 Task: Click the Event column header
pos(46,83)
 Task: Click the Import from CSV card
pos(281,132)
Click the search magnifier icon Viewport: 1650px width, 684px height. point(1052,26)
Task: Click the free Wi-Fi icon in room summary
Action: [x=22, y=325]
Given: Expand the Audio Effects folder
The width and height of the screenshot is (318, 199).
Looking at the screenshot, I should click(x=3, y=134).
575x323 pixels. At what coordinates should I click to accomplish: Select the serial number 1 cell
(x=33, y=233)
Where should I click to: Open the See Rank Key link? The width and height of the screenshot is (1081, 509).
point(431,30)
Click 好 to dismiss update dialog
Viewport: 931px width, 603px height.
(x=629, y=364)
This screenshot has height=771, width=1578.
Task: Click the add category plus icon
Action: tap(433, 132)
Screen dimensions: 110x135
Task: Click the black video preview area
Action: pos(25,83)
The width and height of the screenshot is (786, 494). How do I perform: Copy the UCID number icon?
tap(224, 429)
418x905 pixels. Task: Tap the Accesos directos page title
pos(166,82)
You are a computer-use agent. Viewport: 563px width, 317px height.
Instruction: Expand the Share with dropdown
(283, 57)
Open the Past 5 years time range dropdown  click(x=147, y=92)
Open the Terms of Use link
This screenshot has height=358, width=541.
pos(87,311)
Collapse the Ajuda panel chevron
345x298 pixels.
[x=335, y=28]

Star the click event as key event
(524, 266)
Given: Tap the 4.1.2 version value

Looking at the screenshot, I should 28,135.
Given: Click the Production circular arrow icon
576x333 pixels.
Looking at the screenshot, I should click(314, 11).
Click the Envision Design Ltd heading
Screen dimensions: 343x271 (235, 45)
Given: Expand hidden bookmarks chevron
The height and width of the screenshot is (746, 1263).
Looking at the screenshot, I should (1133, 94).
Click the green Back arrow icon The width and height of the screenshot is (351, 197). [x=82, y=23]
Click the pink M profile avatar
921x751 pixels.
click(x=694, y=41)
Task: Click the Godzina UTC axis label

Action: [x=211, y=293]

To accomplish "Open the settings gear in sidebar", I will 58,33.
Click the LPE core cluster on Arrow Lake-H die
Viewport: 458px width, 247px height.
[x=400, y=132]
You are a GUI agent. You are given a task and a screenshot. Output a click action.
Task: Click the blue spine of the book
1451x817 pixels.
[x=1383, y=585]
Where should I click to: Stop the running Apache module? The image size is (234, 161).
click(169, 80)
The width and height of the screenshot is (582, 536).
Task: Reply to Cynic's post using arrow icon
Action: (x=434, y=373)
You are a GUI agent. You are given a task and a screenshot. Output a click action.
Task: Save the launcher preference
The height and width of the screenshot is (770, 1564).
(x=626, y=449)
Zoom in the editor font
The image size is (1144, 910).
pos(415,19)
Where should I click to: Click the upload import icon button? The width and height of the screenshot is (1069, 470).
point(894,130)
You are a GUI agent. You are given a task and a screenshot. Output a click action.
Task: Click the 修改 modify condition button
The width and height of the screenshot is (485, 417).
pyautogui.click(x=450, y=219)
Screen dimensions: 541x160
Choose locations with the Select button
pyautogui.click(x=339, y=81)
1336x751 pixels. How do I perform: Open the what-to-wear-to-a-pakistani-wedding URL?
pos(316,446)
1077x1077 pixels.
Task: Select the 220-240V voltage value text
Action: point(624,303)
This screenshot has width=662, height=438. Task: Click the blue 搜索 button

________________________

**TASK REQUIREMENTS:** Scan the records for lines that hold "blue", and reproduce each one you find.

**WRITTEN RESPONSE:**
Task: Click the blue spine of the book
This screenshot has width=662, height=438. Task: Click the blue 搜索 button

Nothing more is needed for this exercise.